「怪説・世界のクワガタ」 第14回 フタマタクワガタ 【3】

- A.CHIBA -




fig 5

fig5 Left(左) Hexarthrius melchioritis Seguy,1954

【分布】 N.MYANMAR,ミヤンマー北部(カチン)
【体長】 ♂ 65mm〜
ミャンマ−北部産で、載せた写真程度の大きさの個体だとオオフタマタ H. mandibularis の小型と良く似て いるが、次のムニスゼチィフタマタに近い種と思われ亜種とされる場合も ある。ミャンマー北部は地理的にも厳しい場所で近年になり調査されているそうで、 珍しい虫の宝庫らしい。

fig5 Center(中) Hexarthrius mniszechi Thomson,1857

【分布】 NE.INDIA, 北東インド
【体長】 ♂45−75mm
体色は頭部と胸部が艶消しの黒で、上翅には少し艶がある。80mmは越えない ようで、見かけるものも小さい個体が多く70mmあれば大きい方。
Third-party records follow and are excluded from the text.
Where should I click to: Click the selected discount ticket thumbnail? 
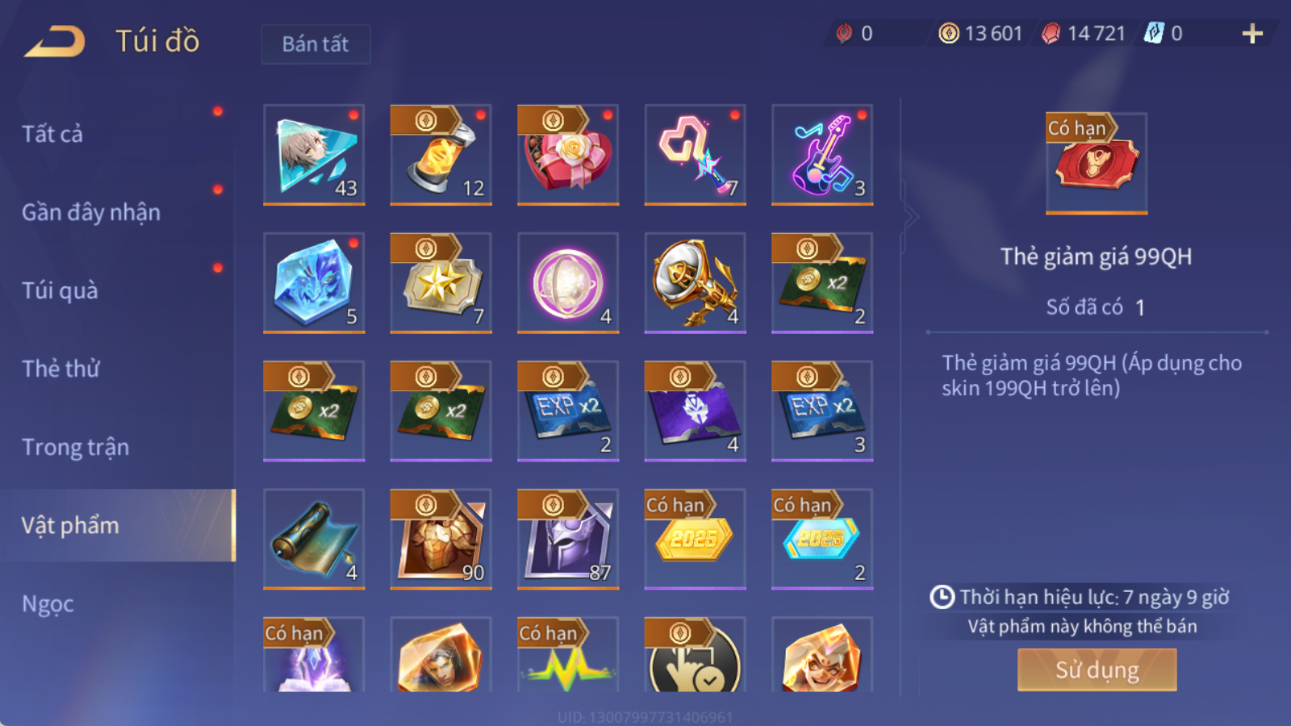1097,163
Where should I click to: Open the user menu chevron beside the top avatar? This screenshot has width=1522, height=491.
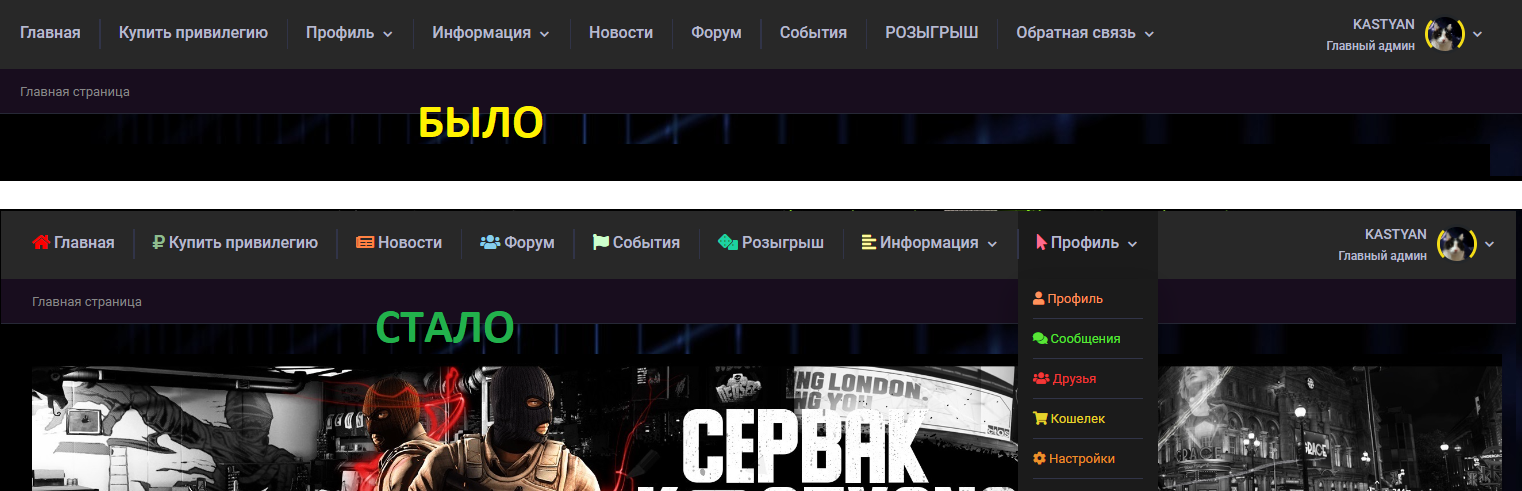point(1477,33)
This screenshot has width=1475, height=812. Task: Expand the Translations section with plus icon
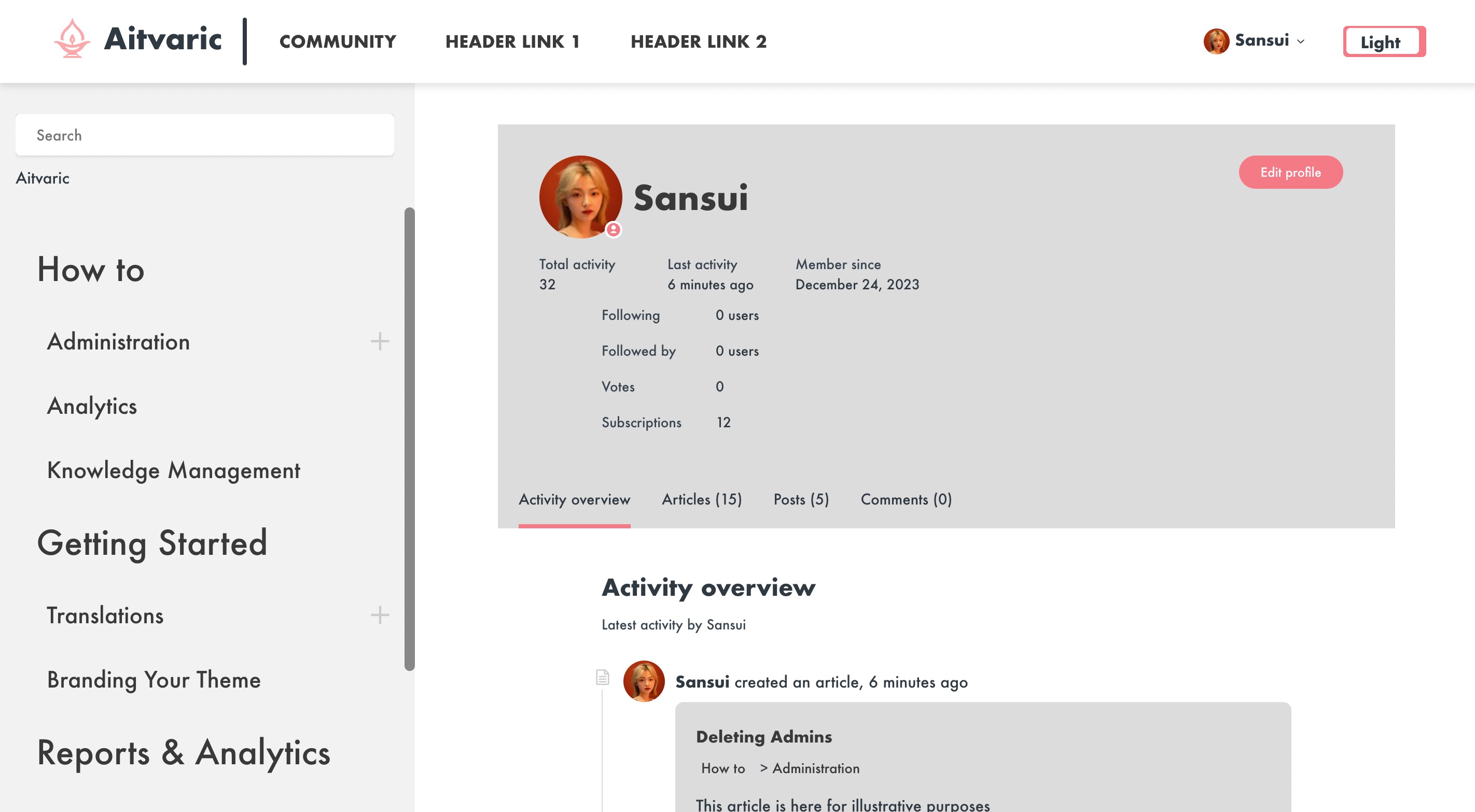tap(380, 615)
fig5 Right(右) Hexarthrius howdeni Delisle,1972

【分布】Philippines, フイリッピン(ルソン島、ミンドロ島)
【体長】 ♂40−53mm
フタマタクワガタの仲間では、一番小型種。最近になりミンドロ島産が入って 来るまで、なかなかお目にかかれなかった。




fig 6

fig6 Left(左) Hexarthrius mandibularis mandibularis Deyrolle,1881

【分布】 BORNEO, ボルネオ
【体長】 ♂50−112mm
フタマタクワガタの仲間では一番大型(全長)になり、昔から オオフタマタクワガタの名でおなじみの種で体長は割と簡単に100mmを越える。 全身黒色だが上翅が赤っぽくなる個体もあり、更にこのボルネオ産のもの ではパリ−フタマタに似た上翅の色になっている個体を見た事がある。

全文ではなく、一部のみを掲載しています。